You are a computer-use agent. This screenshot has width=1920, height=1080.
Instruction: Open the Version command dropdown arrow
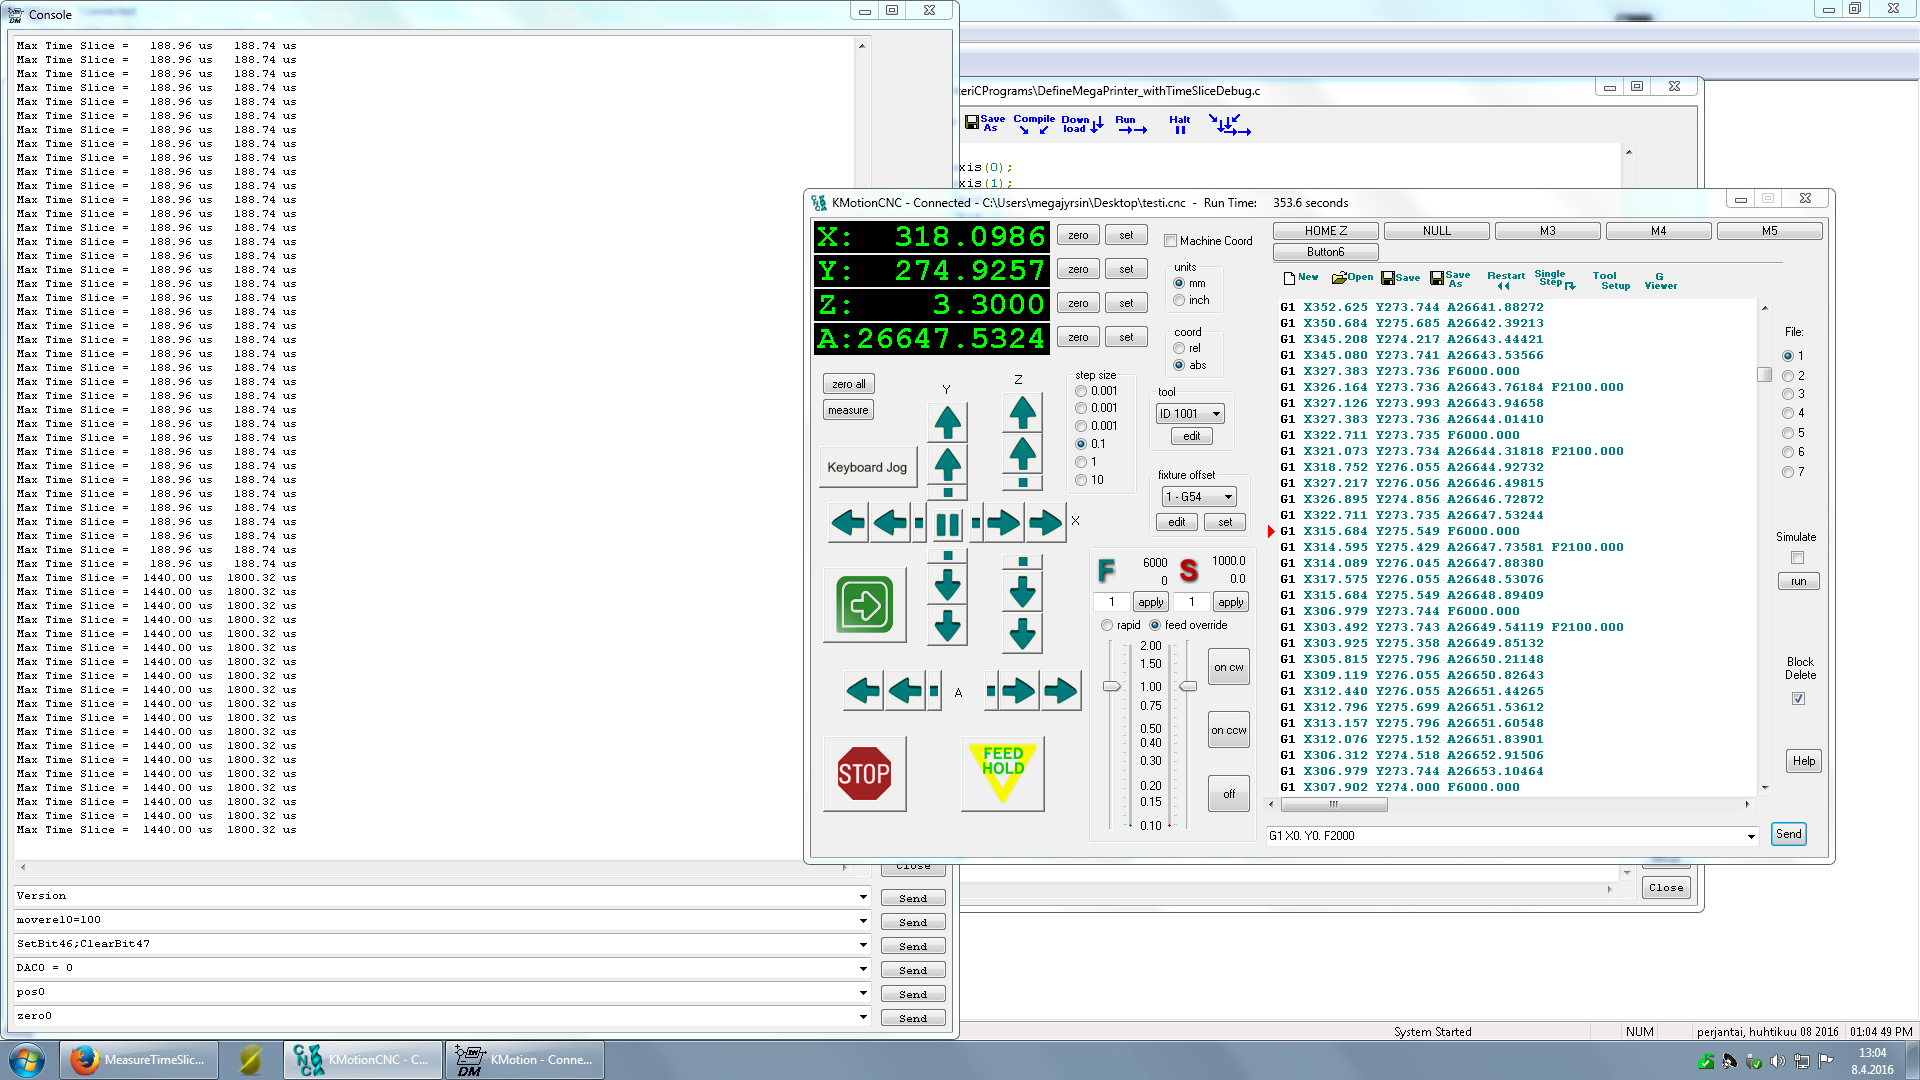click(x=863, y=896)
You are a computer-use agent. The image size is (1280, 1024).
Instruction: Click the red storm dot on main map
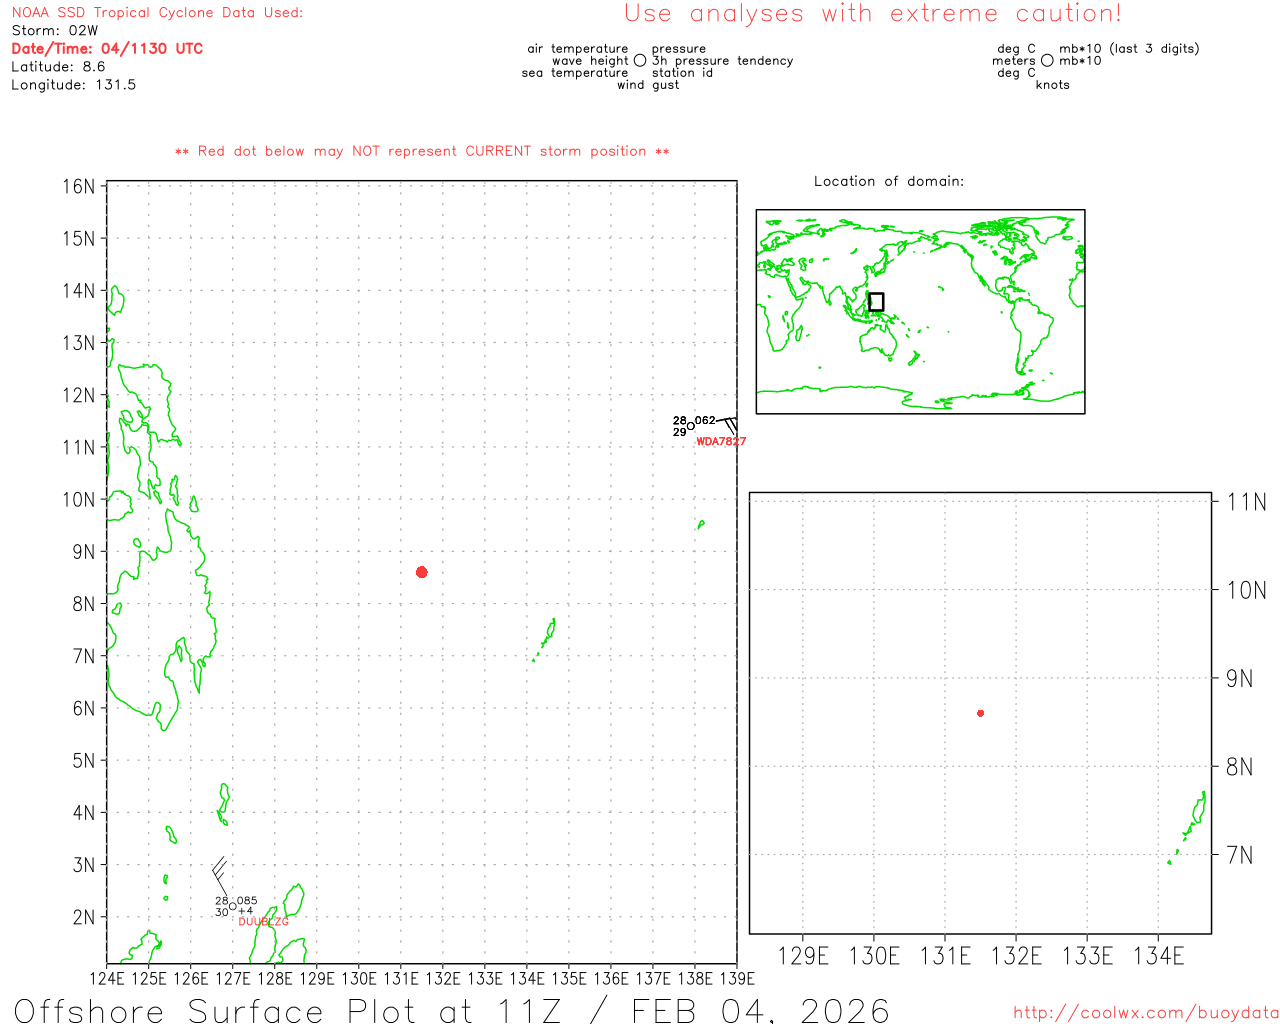click(422, 572)
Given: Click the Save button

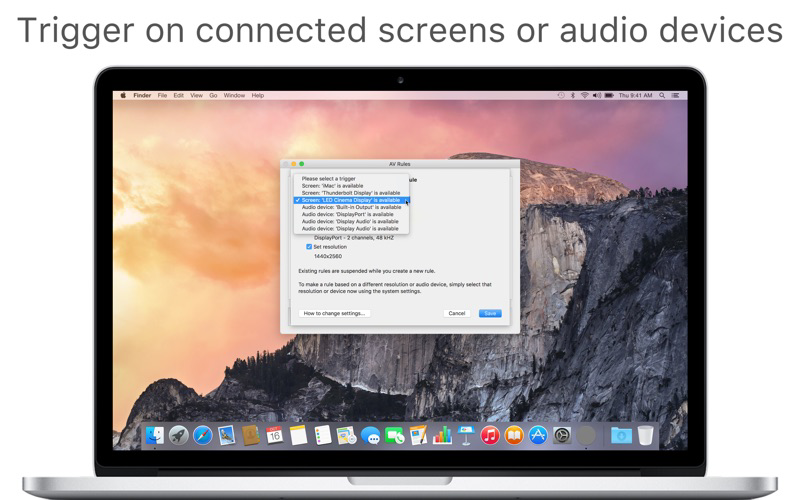Looking at the screenshot, I should tap(490, 313).
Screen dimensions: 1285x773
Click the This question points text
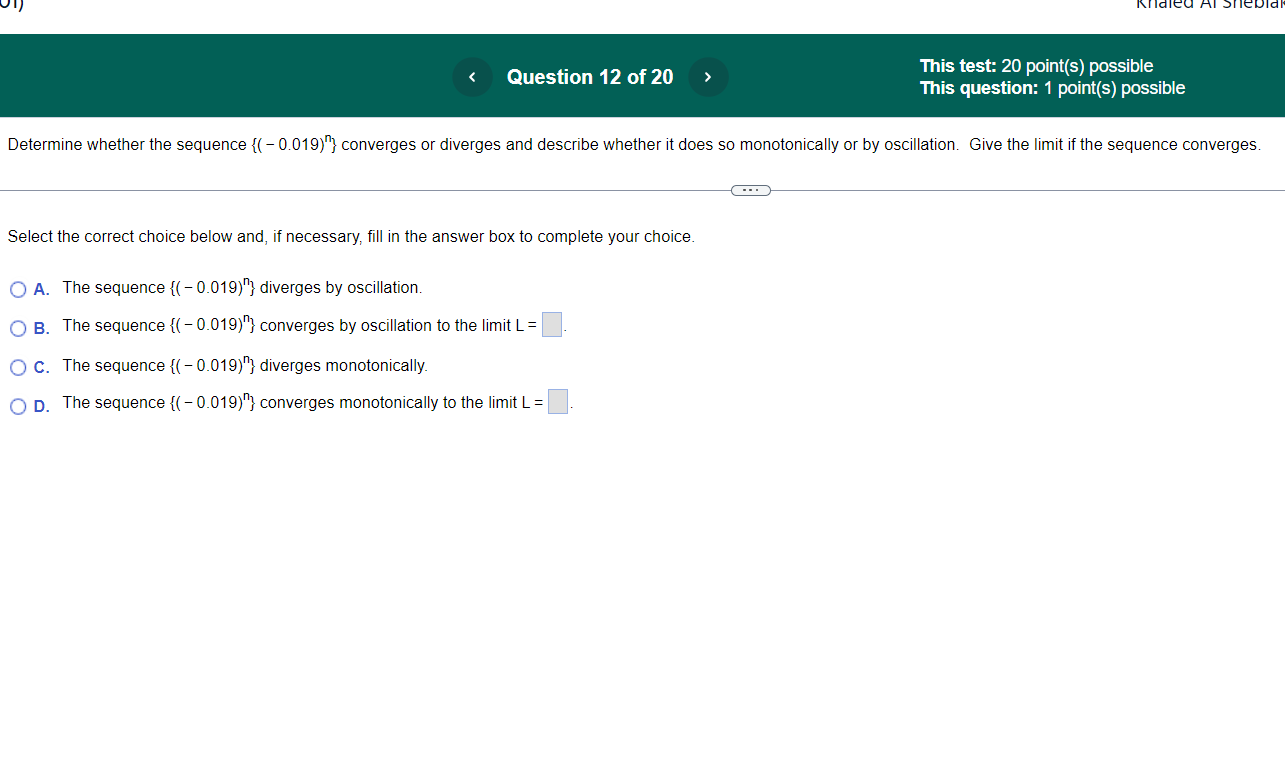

[Problem to work on]
Write every line of the records above as a JSON list of strings, one string per line, skipping blank lines and leaving the pictures out.

[Written answer]
[
  "You are a computer-use agent. This screenshot has width=1920, height=1080.",
  "Instruction: Open the Version command dropdown arrow",
  "click(x=863, y=896)",
  "You are a computer-use agent. The image size is (1280, 1024).",
  "Instruction: Click the red storm dot on main map",
  "click(422, 572)",
  "Given: Click the Save button",
  "Looking at the screenshot, I should tap(490, 313).",
  "Screen dimensions: 1285x773",
  "Click the This question points text"
]